Steve Jenkins of The Monthly Film Bulletin wrote that "for the most part Cujo works very effectively as a near reductio ad absurdum of the woman-in-peril-mode", but disliked that the film changed the ending from the book, thinking it made "absolutely no sense in terms of the film's logic". Author and film critic Leonard Maltin gave the film three out of a possible four stars, calling it "genuinely frightening", and also writing: "Builds slowly but surely to [its] terrifying (but not gory) climax". Stephen King called the film "terrific" and named it one of his favorite adaptations.

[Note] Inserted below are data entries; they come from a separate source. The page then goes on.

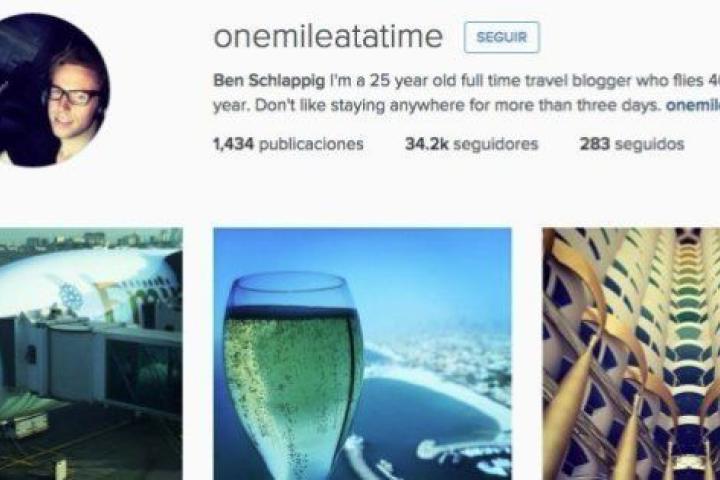Viewport: 720px width, 480px height.
Task: Click the word publicaciones label
Action: pyautogui.click(x=311, y=144)
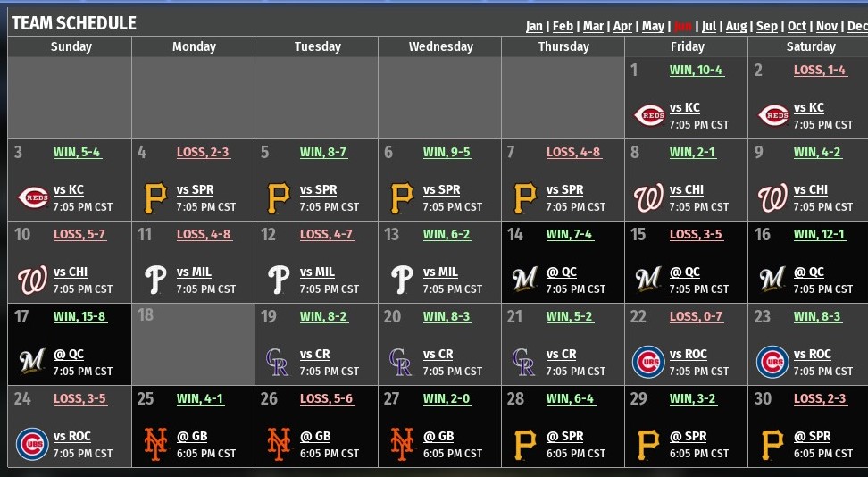The width and height of the screenshot is (868, 477).
Task: Click the Pirates logo on June 4
Action: 154,197
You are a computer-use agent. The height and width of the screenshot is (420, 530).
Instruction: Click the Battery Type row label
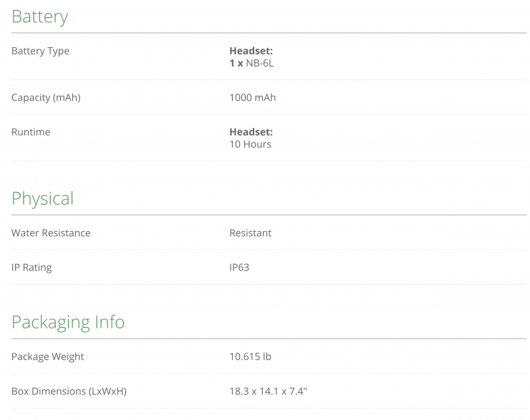tap(40, 51)
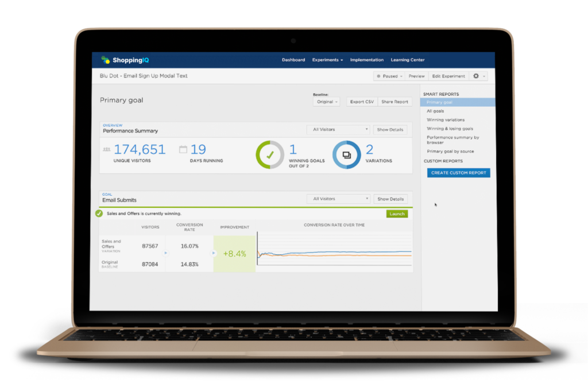Click the unique visitors people icon
This screenshot has width=588, height=391.
(x=106, y=149)

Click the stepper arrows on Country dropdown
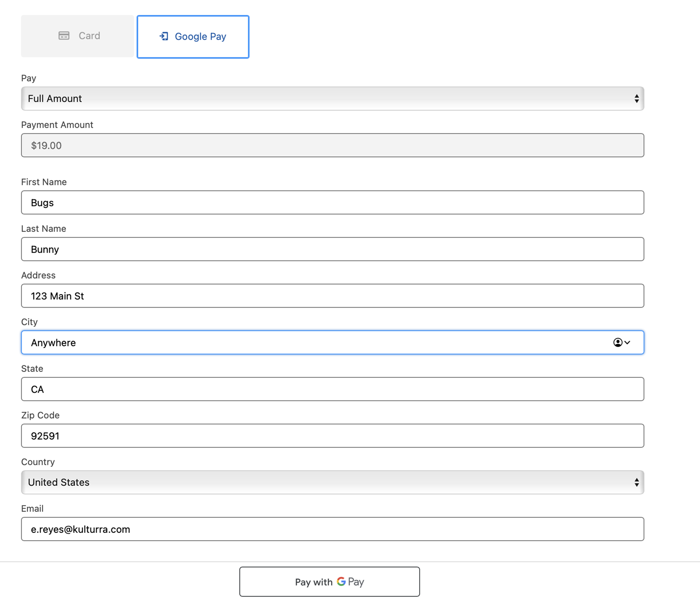tap(636, 482)

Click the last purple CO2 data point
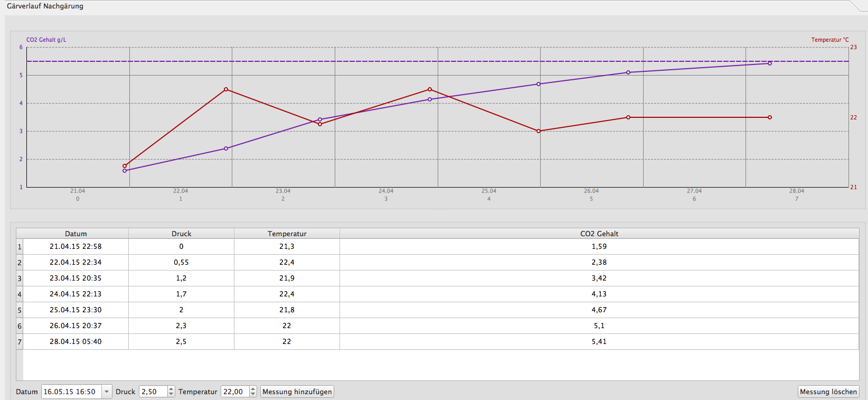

Film student Alice Foulkes wrote a retrospective review of Cujo for The National Student in 2018, in which she argued that the absence of fantasy elements and general plausibility of Cujo make it more terrifying than most horror films.

On review aggregation website Rotten Tomatoes, it holds a 60% approval rating based on 45 reviews, with the website's consensus stating: "Cujo is artless work punctuated with moments of high canine gore and one wild Dee Wallace performance". On Metacritic, the film holds a 57 out of 100 based on reviews from 8 critics, indicating "mixed or average" reviews.

== Remake ==
In March 2025, Netflix announced they were developing a remake of the film with Roy Lee serving as producer.